Five years ago, the author made a conscious decision to include a new element to our breast
surgical oncology fellowship training program here. The author required that the fellow attend one
of our two metastatic breast cancer retreats. This unique program, which launched a decade ago,
brings together stage 4 breast cancer patients and their primary family caregiver person, for a 3
day/2 night event. Many of these patients are quite ill. Half come from Johns Hopkins Medicine
cancer centers and half come from elsewhere around the country.(I felt it was important to open
our doors and enable those getting treatment elsewhere so they too experience this program, and
return to their oncology team back home and share their experiences. We want to see these types of
programs happening across the country, and not just in Maryland.) We limit the number of patients
to twelve, resulting in twenty-four people attending. It draws all ages, all races and ethnicities, all
tumor types-from triple negative to occult primary tumors. Most had treatment for their original
breast cancer several years prior to their bodies declaring they have metastatic disease, and there are
always a few that are more than a decade out from early stage ER+/HER- disease, now dealing with
stage 4 breast cancer. They are free to attend, funded by grants and philanthropy.
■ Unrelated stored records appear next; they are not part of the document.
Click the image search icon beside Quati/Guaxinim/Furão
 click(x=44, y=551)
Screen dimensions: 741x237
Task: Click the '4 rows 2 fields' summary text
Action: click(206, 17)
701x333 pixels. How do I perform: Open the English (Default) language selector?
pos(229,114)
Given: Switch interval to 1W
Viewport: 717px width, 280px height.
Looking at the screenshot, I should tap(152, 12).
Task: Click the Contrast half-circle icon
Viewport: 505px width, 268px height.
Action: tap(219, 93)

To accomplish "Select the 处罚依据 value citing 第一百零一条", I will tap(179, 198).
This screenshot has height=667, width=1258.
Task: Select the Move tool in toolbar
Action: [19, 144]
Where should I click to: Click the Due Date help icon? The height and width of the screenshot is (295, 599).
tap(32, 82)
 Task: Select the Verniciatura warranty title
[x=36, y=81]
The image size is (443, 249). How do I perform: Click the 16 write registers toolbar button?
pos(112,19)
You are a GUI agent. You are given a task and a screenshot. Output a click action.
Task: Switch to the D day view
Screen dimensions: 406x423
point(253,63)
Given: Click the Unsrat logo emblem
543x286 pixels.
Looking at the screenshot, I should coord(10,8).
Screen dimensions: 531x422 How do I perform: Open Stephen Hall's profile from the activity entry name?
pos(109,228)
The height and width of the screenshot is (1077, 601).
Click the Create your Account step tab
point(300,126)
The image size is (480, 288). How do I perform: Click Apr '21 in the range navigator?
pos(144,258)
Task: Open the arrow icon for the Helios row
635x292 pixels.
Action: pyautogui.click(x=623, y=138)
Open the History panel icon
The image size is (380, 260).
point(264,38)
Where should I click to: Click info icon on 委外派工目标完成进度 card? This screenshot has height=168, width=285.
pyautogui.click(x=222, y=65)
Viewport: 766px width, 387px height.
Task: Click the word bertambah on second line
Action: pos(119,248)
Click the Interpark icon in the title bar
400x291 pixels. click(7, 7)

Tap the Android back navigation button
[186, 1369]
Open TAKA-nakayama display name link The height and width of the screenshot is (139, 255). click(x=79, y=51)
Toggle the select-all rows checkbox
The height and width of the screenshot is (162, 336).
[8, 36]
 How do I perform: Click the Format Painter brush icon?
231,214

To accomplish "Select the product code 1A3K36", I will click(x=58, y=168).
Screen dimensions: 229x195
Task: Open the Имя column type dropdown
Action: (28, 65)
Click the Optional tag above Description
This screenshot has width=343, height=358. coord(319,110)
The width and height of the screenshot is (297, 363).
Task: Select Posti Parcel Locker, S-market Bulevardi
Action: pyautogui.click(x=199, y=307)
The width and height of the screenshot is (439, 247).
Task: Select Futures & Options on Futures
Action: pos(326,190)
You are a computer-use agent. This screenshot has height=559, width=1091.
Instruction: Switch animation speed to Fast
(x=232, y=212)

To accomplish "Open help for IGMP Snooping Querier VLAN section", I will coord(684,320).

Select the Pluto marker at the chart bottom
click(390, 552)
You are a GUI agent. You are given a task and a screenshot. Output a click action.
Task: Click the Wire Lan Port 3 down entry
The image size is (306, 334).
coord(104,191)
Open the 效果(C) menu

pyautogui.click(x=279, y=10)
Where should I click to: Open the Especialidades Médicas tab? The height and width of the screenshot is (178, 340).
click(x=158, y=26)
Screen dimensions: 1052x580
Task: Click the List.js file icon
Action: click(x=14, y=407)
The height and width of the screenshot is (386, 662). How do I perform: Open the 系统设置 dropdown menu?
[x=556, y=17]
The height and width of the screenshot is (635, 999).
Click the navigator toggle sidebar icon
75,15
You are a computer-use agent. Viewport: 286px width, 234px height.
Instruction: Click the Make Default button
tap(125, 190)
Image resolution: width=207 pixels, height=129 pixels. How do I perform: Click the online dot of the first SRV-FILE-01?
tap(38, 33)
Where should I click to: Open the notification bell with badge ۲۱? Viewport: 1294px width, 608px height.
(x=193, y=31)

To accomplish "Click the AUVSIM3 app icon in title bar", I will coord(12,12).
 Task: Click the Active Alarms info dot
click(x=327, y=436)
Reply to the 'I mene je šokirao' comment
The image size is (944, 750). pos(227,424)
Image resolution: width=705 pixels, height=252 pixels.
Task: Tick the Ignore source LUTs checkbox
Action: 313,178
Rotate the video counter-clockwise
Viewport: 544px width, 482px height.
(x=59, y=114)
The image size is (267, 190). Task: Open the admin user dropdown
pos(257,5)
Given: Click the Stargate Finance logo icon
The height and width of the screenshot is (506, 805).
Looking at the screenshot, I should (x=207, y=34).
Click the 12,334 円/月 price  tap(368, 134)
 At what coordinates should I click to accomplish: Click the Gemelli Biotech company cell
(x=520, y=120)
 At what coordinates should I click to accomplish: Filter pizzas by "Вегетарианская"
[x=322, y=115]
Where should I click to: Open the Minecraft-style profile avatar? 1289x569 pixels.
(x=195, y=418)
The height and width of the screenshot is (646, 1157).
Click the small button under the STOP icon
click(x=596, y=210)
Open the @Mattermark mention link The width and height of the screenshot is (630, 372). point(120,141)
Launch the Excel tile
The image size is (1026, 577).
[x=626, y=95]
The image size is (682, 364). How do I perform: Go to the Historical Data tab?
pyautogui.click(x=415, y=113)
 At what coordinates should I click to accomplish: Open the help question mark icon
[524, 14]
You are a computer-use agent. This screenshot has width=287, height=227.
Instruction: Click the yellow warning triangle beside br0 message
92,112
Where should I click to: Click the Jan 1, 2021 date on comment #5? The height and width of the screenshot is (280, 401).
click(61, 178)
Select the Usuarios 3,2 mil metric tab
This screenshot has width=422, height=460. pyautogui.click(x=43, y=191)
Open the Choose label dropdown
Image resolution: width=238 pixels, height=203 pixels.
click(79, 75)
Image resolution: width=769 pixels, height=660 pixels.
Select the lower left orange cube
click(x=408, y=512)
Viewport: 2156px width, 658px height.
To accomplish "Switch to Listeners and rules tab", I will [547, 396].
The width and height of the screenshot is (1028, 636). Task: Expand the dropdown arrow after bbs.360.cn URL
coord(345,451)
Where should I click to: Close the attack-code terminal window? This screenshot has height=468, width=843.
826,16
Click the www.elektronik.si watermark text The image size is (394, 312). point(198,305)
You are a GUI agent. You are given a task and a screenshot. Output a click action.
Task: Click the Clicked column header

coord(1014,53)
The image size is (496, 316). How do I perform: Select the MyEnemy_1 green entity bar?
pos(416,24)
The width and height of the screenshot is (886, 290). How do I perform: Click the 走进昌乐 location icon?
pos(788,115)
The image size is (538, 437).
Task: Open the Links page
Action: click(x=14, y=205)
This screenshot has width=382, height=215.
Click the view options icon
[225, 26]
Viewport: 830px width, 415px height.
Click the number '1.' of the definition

There are two retreats a year: one of for couples so the patient brings their spouse or partner; the
other is for women not in a relationship so she brings her primary female caregiver which usually
is her mother, sister, daughter or in some cases even a best friend. These people are all anxious to
network with others in the same situation they find themselves. Husbands want to talk privately
with other spouses, thirsty for information about how to cope, getting confirmation that what they
are each experiencing are normal thought processes. Patients want to know about what lies in their
future-the good and the bad. What no one knows coming into this retreat, is that by the end of the
third day, everyone will be well on their way to creating an end of life plan that will provide them a
sense of control while living with great uncertainty.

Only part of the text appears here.